"İçtihat Metni"
MAHKEMESİ :Asliye Hukuk Mahkemesi
SAYISI : 2019/105 E., 2022/440 K.
DAVA TARİHİ : 16.02.2010
Taraflar arasındaki menfi tespit davasından dolayı yapılan yargılama sonunda, Mahkemece bozmaya uyularak davanın kısmen kabulüne karar verilmiştir.
Mahkeme kararı taraflarca temyiz edilmekle; kesinlik, süre, temyiz şartı ve diğer usul eksiklikleri yönünden yapılan ön inceleme sonucunda, temyiz dilekçesinin kabulüne karar verildikten ve Tetkik Hâkimi tarafından hazırlanan rapor dinlendikten sonra dosyadaki belgeler incelenip gereği düşünüldü:
I. DAVA
Davacı; aboneliği dava dışı kişiye ait meskende fiili elektrik kullanıcısı olduğunu, davalı tarafından haksız olarak otomatik dönem tahakkuku, ek tahakkuk ve kaçak elektrik ek tahakkuku adları altında toplam 11.685,06 TL talep edildiğini öne sürerek, davalıya borçlu bulunmadığının tespiti ile lehine inkar tazminatına hükmedilmesini talep etmiştir.
II. CEVAP
Davalı vekili, davanın reddini istemiştir.
III. MAHKEME KARARI
Mahkemenin 07.02.2013 tarihli ve 2010/114 E., 2013/117 K. sayılı kararıyla; benimsenen bilirkişi raporuna göre, davanın kısmen kabulü ile davacının davalıya 9.531,38 TL borçlu olmadığının tespitine karar verilmiştir.

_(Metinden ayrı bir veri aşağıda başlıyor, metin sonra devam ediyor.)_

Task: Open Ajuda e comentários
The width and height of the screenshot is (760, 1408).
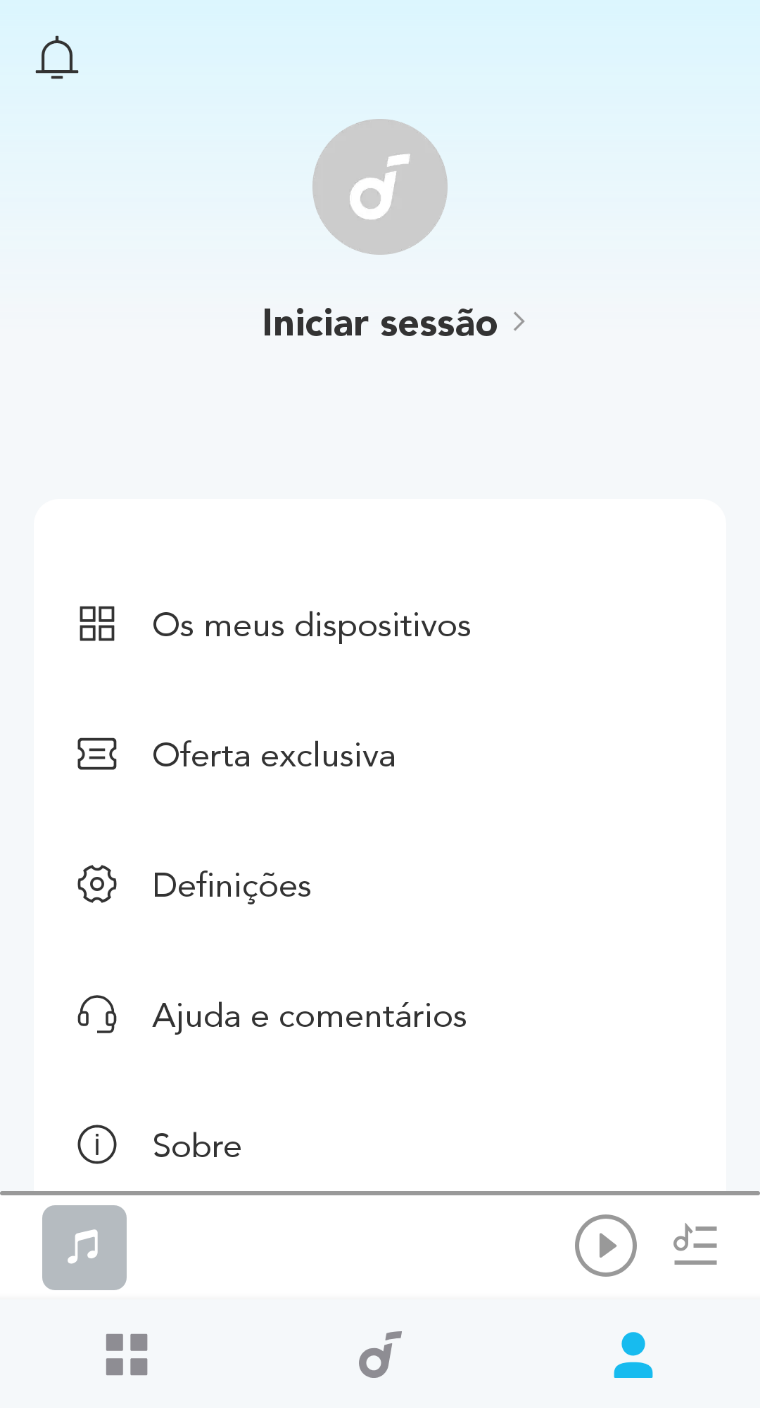Action: (x=309, y=1016)
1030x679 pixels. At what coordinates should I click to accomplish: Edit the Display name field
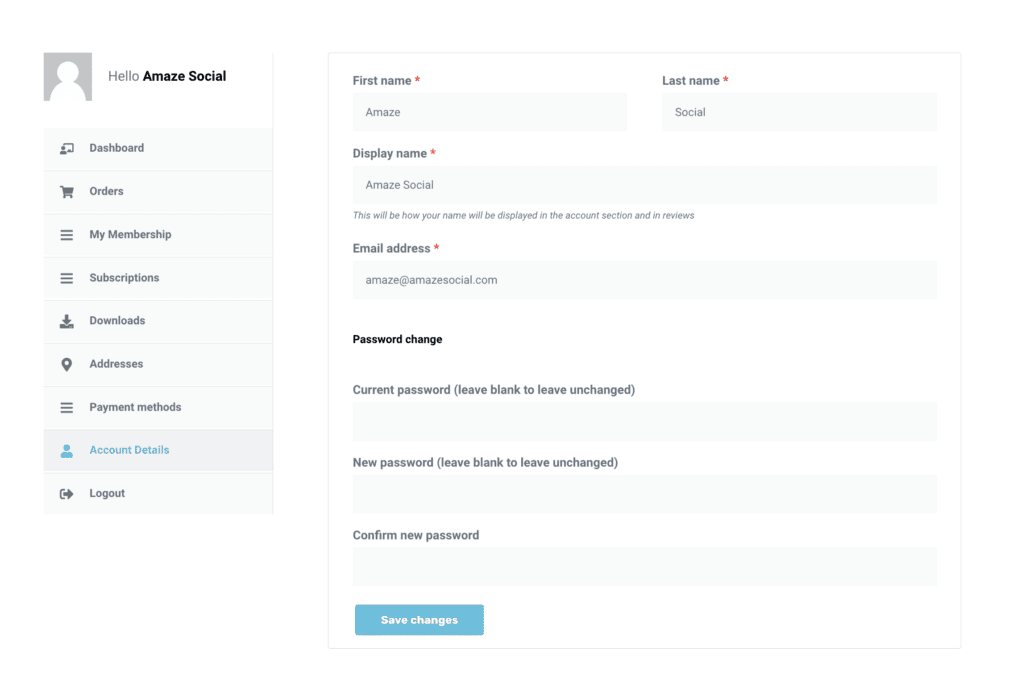click(645, 185)
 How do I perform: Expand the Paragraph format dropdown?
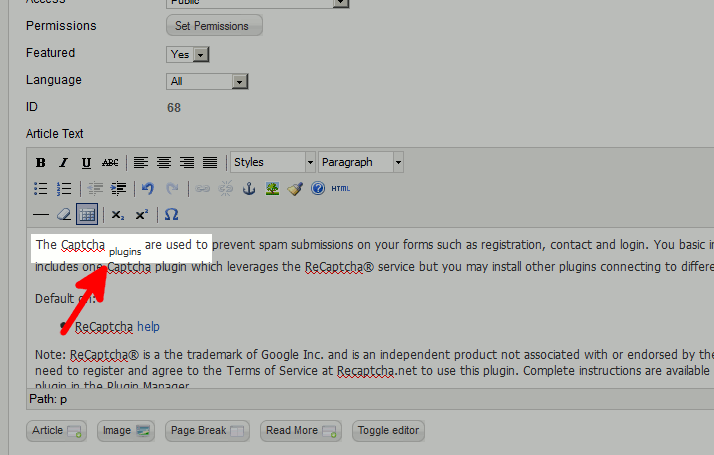pos(361,162)
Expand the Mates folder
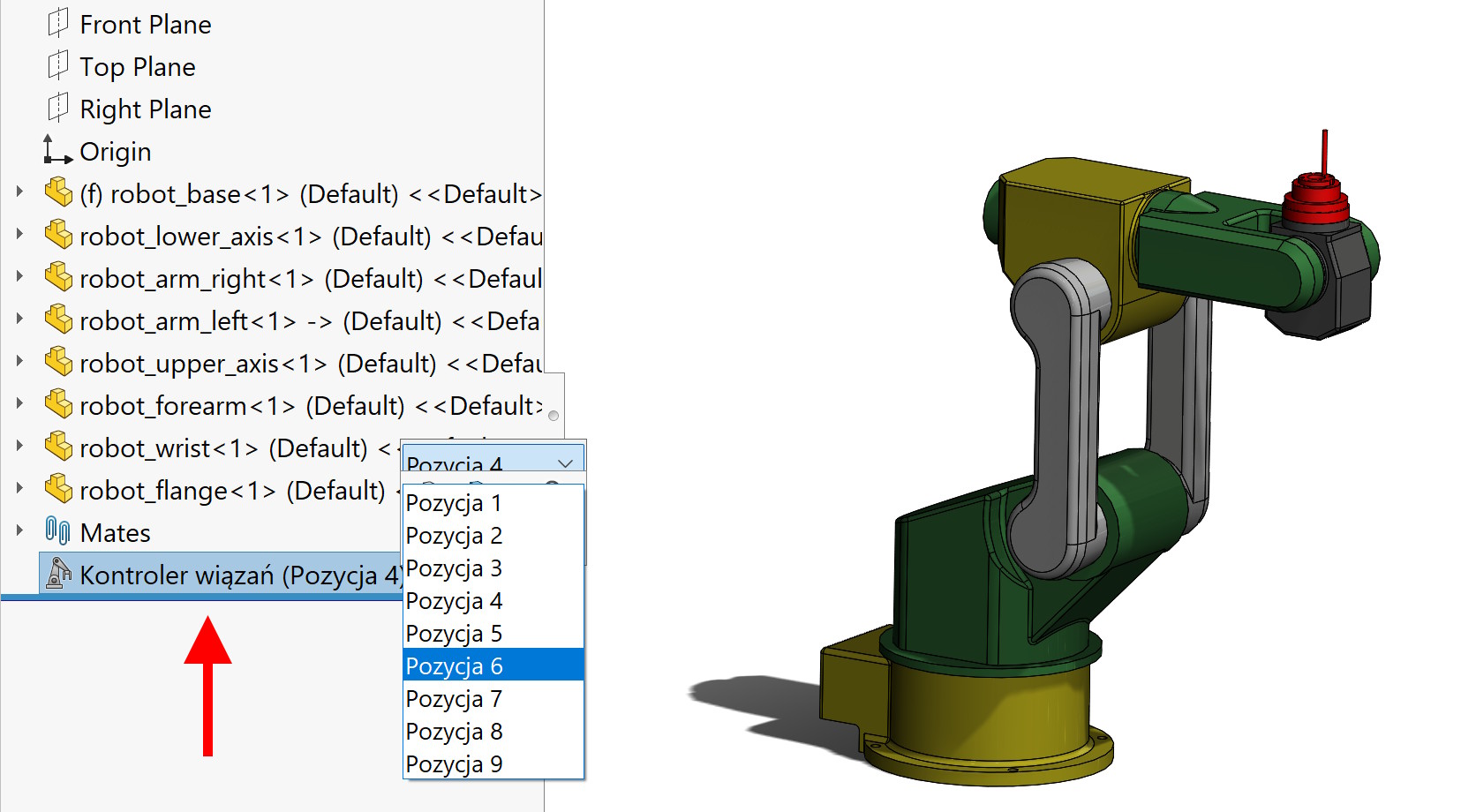 point(19,530)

IV. BOZMA VE BOZMADAN SONRAKİ YARGILAMA SÜRECİ
A. Birinci Bozma Kararı
1. Mahkeme kararına karşı süresi içinde davalı vekili temyiz isteminde bulunmuştur.

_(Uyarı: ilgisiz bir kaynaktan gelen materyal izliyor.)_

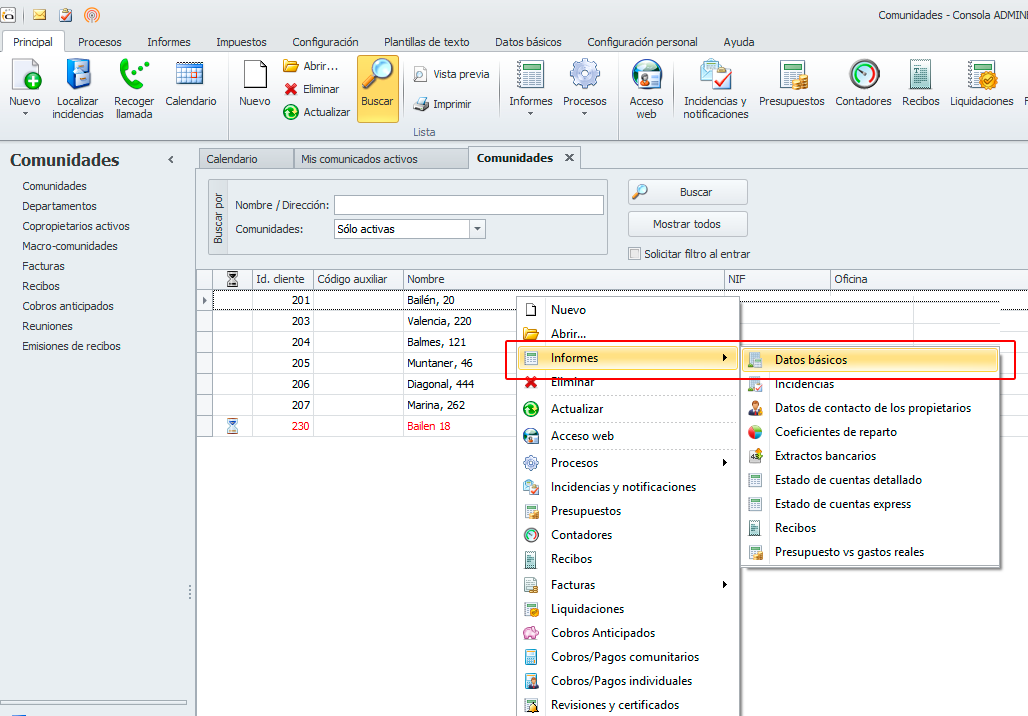
Task: Click Incidencias y notificaciones ribbon icon
Action: [x=715, y=88]
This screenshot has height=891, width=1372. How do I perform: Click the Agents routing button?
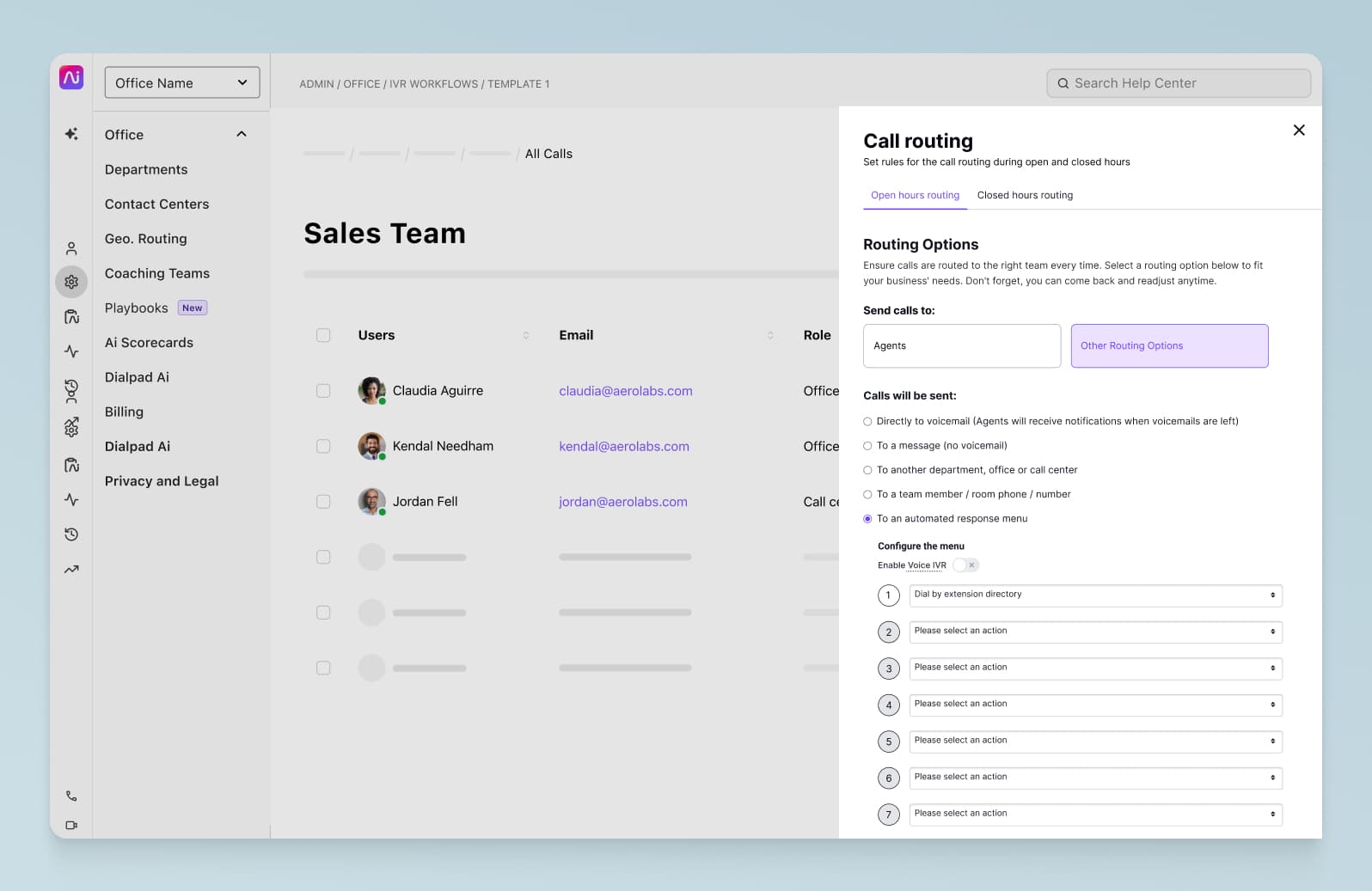click(x=961, y=345)
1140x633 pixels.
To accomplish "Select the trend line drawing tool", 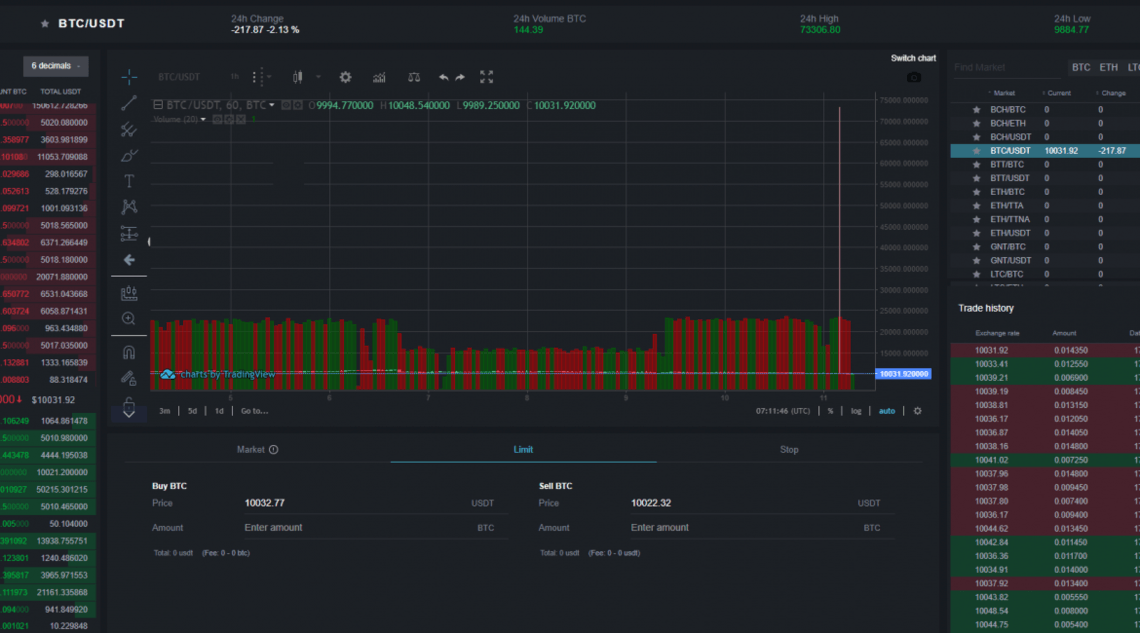I will click(129, 103).
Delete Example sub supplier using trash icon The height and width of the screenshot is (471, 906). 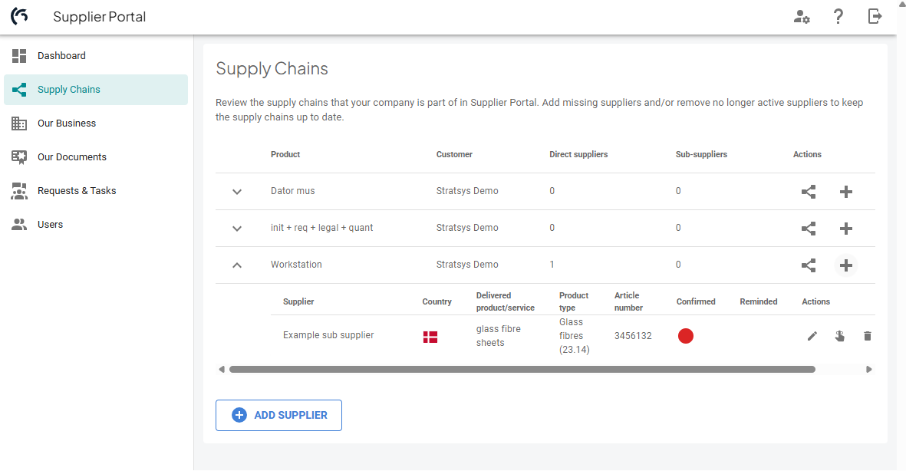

2. Dairece verilen 14.11.2013 tarihli ve 2013/12746 E., 2013/16004 K. sayılı ilamla; "...Somut olayda, davacı hakkında düzenlenen kaçak elektrik tespit tutanağında, meskende sahte mühürlü sayaç ile kaçak elektrik kullandığının tespit edildiği belirtilmiştir. Davalı, 2007/08 dönemi için ek tahakkuk, 2008/12 dönemi için otomatik dönem tahakkuku, 2009/06 dönemi için otomatik dönem tahakkuku, 2009/11 dönemi için ek tahakkuk ve kaçak ek tahakkuku, 2010/01 dönem için otomatik dönem tahakkuku bedeli olarak toplam 11.865,06 TL tahakkuk yapmıştır. Mahkemece bilgisine başvurulan bilirkişi tarafından düzenlenen raporda, 08.08.2007 ile 03.10.2009 arasındaki süre için davacının borcunun 1.299,53 TL olduğu açıklanmış, her bir dönem ve tahakkuk türü için ayrı ayrı hesaplama yapılmamış, mahkemece bu rapor doğrultusunda karar verilmiştir. Dava konusu olan ve yukarıda açıklanan tahakkuk dönem ve türleri esas alınarak her bir dönem için ayrı ayrı hesaplama yapılması gerektiği kuşkusuzdur. Bilirkişi raporu yetersiz olup, denetime elverişli değildir. Hal böyle olunca, Mahkemece; davalının tahakuklarında belirtilen ve dava konusu olan tahakkuk dönemleri ve tahakkuk türleri esas alınarak hesaplama yapılması için başka bir bilirkişiden rapor alınması, davalının tahsilini istemekte haklı olduğu alacak miktarının bu şekilde yeniden hesaplatılması, daha sonra toplanan ve toplanacak tüm deliller birlikte değerlendirilerek sonucuna göre karar verilmesi gerekir." gerekçesiyle, karar bozulmuştur.
B. İkinci Bozma Kararı
1. Bozmaya uyan Mahkemece verilen 15.04.2015 tarihli ve 2014/73 E., 2015/465 K. sayılı kararla; davanın kısmen kabulü ile davacının 2007/08, 2008/12, 2009/6 ve 2010/01 dönemlerine ait toplam 5.320,79 TL borçlu olmadığının tespitine karar verilmiş; karara karşı, süresi içinde taraflarca temyiz isteminde bulunmuştur.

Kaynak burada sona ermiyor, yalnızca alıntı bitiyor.